[FFmpeg-devel] MOD support for FFmpeg (My GSoC 2010 task starts tomorrow)

Sebastian Vater cdgs.basty
Fri May 28 13:50:04 CEST 2010


Ronald S. Bultje a ?crit :
> Hi,
>
> I had something similar in mind, we (Vitor, me and Sebastian)
> discussed this on IRC earlier. However, we'd like to more-or-less keep
> the mod format even in "decoded" samples.
>
> - write demuxers that can "parse" mod files. These would be small,
> like raw demuxers. The output is AVMEDIA_TYPE_AUDIO with
> CODEC_TYPE_S3M/XYZ etc.
> - write decoders that can "decode" mod file b{it,yte}streams into
> collections of notes, etc. The output would be SAMPLE_FMT_MOD or
> SAMPLE_FMT_COMPOSER. Mans wants it to be called SAMPLE_FMT_KITTEN.
> - the "tracker" would then be a converter in the style of
> audioconvert.c, which converts from SAMPLE_FMT_KITTY to
> SAMPLE_FMT_S16/U8/FLOAT
>   

I doubt that Mans meant SAMPLE_FMT_KITTEN really serious. ;-)
Regarding the name I dislike SAMPLE_FMT_MOD, though, because the MOD
engine can also be used for MIDI support (playback of .MID files), like
OpenCubicPlayer does. It loads the MIDI samples from the GUS patches or
a similar instrument bank, convert the note data from .MID files into
it's internal MOD playback engine and let's rock then...
But I have another idea for a name of it: SAMPLE_FMT_SEQ (for SEQUENCER)...
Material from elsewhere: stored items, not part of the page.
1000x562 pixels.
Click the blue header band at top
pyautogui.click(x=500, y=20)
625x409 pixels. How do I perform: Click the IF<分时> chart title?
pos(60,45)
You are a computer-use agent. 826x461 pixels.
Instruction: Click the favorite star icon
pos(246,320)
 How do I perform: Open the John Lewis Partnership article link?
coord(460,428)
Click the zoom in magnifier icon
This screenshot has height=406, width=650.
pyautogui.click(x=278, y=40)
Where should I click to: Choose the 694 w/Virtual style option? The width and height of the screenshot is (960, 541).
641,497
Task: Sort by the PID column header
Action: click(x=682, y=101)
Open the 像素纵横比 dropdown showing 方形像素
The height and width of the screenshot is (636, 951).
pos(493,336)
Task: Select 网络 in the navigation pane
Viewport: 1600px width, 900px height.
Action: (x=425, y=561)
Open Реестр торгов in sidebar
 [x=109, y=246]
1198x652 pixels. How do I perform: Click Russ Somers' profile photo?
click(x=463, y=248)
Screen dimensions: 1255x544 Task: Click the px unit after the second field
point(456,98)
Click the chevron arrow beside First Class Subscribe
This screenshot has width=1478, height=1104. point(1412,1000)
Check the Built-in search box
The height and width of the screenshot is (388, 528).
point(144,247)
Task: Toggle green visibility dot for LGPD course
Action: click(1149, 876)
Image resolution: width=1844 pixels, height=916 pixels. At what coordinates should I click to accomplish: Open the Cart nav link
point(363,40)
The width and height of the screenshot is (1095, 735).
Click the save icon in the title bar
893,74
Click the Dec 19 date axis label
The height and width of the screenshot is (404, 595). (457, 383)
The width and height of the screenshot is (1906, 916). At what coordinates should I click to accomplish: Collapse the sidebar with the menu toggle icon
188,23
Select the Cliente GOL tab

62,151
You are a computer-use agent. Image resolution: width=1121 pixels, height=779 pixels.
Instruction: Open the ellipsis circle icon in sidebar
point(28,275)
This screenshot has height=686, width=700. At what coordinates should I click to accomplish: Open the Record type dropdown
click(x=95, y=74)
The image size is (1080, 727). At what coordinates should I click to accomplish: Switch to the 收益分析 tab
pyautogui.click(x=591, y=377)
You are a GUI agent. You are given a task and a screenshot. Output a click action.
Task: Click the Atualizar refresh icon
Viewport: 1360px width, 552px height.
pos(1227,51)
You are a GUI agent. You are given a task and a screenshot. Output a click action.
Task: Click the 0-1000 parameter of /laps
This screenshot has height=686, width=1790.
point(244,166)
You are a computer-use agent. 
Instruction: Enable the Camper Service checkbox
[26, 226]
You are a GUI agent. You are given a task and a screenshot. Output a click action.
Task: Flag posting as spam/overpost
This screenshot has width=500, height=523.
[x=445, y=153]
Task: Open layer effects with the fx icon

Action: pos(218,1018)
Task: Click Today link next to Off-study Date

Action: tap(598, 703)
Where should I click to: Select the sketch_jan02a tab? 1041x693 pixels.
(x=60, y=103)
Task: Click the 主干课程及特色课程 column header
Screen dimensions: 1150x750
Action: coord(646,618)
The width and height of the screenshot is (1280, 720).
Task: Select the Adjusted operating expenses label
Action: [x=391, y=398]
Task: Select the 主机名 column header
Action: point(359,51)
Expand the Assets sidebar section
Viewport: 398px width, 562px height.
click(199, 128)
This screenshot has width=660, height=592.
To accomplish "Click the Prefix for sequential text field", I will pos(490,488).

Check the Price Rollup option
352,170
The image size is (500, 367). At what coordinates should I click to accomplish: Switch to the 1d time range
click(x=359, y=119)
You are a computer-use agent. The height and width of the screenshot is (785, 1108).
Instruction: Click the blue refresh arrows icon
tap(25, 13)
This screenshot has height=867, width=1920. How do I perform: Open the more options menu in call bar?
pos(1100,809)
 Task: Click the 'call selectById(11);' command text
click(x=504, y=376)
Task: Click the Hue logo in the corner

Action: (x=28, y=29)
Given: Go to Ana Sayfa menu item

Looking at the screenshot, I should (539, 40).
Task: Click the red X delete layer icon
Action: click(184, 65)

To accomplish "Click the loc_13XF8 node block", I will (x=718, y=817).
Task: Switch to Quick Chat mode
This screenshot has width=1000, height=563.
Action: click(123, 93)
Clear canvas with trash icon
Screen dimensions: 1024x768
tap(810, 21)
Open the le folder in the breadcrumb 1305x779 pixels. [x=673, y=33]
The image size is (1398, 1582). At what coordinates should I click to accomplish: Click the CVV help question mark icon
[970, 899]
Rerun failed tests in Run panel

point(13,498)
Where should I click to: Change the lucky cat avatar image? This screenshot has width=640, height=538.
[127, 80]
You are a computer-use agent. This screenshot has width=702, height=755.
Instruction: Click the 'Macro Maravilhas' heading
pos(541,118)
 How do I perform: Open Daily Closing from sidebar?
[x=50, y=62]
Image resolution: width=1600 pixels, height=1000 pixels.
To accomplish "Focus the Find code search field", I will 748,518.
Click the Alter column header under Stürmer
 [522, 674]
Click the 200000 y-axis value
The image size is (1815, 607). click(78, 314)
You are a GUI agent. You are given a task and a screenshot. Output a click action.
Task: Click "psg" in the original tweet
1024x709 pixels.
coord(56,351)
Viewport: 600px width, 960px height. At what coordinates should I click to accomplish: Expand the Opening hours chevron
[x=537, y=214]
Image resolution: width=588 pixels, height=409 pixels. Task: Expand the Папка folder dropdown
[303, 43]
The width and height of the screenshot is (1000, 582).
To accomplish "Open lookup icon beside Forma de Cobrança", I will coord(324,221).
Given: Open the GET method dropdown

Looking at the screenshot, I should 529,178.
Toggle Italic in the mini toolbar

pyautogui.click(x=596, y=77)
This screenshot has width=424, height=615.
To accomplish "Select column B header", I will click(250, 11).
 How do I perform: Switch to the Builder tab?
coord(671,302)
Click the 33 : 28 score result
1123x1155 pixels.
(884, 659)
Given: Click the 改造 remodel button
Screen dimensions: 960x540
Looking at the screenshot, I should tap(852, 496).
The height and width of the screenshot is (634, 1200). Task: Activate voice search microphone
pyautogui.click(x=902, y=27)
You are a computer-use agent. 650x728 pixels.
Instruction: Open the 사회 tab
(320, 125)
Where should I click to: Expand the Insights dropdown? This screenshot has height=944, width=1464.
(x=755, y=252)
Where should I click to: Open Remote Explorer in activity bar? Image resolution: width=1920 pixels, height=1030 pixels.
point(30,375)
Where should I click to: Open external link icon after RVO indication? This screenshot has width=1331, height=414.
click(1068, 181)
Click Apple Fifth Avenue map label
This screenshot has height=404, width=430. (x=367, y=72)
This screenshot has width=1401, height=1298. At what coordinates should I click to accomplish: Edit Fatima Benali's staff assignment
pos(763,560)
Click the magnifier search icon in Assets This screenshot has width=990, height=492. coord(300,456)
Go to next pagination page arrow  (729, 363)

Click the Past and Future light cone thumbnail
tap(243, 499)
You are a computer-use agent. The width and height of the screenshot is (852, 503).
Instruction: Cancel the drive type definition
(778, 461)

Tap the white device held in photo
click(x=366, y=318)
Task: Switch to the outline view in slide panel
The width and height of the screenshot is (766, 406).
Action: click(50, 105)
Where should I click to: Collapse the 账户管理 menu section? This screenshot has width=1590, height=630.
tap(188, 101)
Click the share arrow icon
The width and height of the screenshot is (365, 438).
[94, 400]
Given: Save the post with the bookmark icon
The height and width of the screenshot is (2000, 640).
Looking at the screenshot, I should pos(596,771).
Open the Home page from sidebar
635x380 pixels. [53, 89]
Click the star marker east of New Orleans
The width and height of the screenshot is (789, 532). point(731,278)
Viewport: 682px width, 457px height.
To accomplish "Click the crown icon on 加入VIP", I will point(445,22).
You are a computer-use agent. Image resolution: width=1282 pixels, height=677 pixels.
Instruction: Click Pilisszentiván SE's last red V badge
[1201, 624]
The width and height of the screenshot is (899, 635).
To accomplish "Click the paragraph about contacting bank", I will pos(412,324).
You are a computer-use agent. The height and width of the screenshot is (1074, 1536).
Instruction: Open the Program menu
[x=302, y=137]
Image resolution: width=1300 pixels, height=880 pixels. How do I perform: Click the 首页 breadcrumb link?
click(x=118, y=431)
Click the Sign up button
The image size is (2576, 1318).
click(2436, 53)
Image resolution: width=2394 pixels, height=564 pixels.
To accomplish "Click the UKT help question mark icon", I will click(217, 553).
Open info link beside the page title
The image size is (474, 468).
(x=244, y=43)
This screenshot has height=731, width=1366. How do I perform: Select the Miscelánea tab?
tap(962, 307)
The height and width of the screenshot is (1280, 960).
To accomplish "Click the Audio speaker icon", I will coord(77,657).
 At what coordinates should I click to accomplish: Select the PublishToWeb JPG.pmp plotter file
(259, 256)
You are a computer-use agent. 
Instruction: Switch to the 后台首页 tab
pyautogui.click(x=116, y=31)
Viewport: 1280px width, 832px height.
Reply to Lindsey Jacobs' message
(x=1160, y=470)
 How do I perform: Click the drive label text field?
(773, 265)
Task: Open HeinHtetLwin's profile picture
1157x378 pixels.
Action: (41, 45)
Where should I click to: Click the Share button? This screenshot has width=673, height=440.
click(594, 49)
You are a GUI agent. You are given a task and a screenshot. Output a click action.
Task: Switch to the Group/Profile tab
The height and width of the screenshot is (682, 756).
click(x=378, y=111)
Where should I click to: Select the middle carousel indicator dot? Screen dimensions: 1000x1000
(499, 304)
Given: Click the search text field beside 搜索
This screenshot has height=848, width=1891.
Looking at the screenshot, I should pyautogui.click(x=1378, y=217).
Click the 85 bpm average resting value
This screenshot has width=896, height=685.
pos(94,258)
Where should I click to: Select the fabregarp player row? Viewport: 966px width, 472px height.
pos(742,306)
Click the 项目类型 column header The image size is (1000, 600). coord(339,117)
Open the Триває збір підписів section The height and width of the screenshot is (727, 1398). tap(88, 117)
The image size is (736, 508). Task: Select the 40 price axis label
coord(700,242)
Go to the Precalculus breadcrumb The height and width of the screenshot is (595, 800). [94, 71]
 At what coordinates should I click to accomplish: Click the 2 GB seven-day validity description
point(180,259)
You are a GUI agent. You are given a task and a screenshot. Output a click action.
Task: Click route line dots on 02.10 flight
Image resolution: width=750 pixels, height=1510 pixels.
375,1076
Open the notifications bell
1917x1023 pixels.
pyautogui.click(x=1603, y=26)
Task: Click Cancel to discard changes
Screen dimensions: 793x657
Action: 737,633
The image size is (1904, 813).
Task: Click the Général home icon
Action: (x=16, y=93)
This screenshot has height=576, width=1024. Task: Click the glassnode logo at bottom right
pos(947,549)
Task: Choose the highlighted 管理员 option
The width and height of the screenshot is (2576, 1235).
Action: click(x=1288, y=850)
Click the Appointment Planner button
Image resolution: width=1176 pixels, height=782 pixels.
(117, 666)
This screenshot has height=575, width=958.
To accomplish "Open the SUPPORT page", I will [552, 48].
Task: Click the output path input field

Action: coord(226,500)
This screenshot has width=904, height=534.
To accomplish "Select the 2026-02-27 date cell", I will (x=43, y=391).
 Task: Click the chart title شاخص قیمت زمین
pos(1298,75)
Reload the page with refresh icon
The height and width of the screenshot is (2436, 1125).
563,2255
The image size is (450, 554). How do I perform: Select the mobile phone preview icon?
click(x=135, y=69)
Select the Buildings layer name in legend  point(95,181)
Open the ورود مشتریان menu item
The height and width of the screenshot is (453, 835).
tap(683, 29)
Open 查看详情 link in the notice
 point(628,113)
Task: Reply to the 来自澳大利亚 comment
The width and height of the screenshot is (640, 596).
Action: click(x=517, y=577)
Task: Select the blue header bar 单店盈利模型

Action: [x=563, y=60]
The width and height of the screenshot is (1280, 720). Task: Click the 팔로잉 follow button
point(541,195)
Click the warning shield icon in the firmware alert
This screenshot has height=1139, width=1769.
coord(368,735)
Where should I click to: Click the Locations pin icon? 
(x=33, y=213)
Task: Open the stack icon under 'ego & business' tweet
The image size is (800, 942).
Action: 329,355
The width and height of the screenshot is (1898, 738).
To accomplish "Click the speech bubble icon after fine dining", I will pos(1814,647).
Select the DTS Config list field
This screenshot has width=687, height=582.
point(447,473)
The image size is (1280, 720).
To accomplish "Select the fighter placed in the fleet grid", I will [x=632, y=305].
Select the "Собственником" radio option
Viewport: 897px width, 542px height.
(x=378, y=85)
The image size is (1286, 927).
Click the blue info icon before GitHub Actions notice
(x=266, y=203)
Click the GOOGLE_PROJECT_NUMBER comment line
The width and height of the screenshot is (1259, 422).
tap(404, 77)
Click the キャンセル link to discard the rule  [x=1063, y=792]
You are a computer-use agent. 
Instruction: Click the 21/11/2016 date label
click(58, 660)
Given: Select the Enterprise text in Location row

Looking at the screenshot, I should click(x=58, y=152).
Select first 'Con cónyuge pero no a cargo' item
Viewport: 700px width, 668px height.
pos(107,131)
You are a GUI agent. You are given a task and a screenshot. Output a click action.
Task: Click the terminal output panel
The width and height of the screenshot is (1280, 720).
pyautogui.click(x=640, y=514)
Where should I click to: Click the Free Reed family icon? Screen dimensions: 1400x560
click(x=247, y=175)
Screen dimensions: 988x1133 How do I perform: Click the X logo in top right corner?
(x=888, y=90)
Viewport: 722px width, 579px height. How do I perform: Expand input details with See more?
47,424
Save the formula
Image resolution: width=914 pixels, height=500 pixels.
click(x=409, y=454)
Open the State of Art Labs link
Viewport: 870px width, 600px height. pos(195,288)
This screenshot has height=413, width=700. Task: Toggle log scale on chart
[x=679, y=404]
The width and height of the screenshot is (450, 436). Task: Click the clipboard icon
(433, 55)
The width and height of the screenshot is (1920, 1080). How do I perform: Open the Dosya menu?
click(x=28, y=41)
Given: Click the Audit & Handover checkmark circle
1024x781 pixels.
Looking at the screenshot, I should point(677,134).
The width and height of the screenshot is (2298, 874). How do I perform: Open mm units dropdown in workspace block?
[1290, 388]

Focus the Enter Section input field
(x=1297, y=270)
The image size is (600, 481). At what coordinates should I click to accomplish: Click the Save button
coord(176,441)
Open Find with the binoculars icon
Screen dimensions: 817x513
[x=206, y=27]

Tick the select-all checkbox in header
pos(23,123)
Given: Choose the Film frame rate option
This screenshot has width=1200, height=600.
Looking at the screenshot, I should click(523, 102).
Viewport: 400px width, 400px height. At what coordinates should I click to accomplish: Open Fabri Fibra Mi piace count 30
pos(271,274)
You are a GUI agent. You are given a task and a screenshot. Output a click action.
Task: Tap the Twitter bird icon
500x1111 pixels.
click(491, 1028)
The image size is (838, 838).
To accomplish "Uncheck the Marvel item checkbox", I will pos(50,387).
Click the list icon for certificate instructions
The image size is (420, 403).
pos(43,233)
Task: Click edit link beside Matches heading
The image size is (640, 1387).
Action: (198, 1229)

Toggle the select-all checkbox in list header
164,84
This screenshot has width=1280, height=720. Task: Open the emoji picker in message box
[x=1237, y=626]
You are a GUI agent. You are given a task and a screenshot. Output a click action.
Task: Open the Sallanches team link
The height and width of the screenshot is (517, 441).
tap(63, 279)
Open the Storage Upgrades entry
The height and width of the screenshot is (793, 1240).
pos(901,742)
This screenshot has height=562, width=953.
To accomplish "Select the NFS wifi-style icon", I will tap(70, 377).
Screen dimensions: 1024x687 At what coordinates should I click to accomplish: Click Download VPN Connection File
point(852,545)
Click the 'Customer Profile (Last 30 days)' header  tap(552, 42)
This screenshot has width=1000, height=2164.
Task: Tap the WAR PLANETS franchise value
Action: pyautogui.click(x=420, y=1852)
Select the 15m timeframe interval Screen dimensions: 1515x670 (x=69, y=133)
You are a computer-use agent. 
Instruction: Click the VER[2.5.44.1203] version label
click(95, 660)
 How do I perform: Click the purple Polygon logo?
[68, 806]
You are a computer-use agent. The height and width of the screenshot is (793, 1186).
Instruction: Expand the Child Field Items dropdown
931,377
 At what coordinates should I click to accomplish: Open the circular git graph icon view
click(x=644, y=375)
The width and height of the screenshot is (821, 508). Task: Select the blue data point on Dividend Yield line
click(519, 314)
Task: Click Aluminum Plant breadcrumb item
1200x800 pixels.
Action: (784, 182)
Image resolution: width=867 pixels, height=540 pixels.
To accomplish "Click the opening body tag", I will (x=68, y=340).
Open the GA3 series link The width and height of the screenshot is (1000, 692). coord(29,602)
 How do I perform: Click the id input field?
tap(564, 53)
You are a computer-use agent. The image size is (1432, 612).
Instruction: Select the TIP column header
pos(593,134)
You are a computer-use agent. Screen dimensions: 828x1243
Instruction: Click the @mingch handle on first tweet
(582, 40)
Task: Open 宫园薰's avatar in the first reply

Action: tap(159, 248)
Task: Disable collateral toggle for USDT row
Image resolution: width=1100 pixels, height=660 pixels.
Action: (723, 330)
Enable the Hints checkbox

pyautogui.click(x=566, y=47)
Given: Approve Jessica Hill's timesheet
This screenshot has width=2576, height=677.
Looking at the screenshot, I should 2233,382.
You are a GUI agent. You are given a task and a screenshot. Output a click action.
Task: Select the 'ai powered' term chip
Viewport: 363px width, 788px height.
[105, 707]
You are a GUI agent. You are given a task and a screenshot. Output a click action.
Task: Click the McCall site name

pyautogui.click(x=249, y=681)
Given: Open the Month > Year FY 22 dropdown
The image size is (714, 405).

> - a FIXME here's is how a user would choose the samplerate, maybe a
> AVCodecContext.request_sample_rate in the style of channel_mask?
> - Vitor had another bunch of comments here but I forgot what it was
> exactly. Vitor?
>   

Why not simply using actual fields for samples stuff that is already in
AVCodecContext?
For setting the mixing routine output rate, just set avctx->sample_rate
to the desired value.
To precise a bit:
If it's set to 0, the mixing rate is choosen by FFmpeg depending on the
target hardware (query AVDevice?), if a mixing rate is set and not
directly supported by the hardware, it should rounded to the nearest
supported (e.g. SB16 doesn't support 44100 Hz directly, but 45454 Hz, so
it would round up to that then).
If target is a disk writer, it should default to 44,1kHz, 16-bit stereo
(CD quality), I suggest...

The same can be done for choosing between mono/stereo mixing
(avctx->channels), output bit depth (avctx->bits_per_coded_sample), etc.
For internal mixer data (virtual channels, etc.) we need a new structure
anyway (AVMixer?). The internal mixer of TuComposer as already said,
currently outputs always 32-bit which has then dithered to
avctx->bits_per_coded_sample.
For example, the current Amiga version of TuComposer when using the
Paula audio driver dithers the mixer output 32-bit sample to 14-bit (the
Amiga, although having only 8-bit audio output directly, can play true
14-bit sample quality with a neat trick). But that 14-bit problem isn't
an issue of FFmpeg at all, the Amiga port of SDL deals with that, when
you tell SDL to playback a 16-bit sample. ;-)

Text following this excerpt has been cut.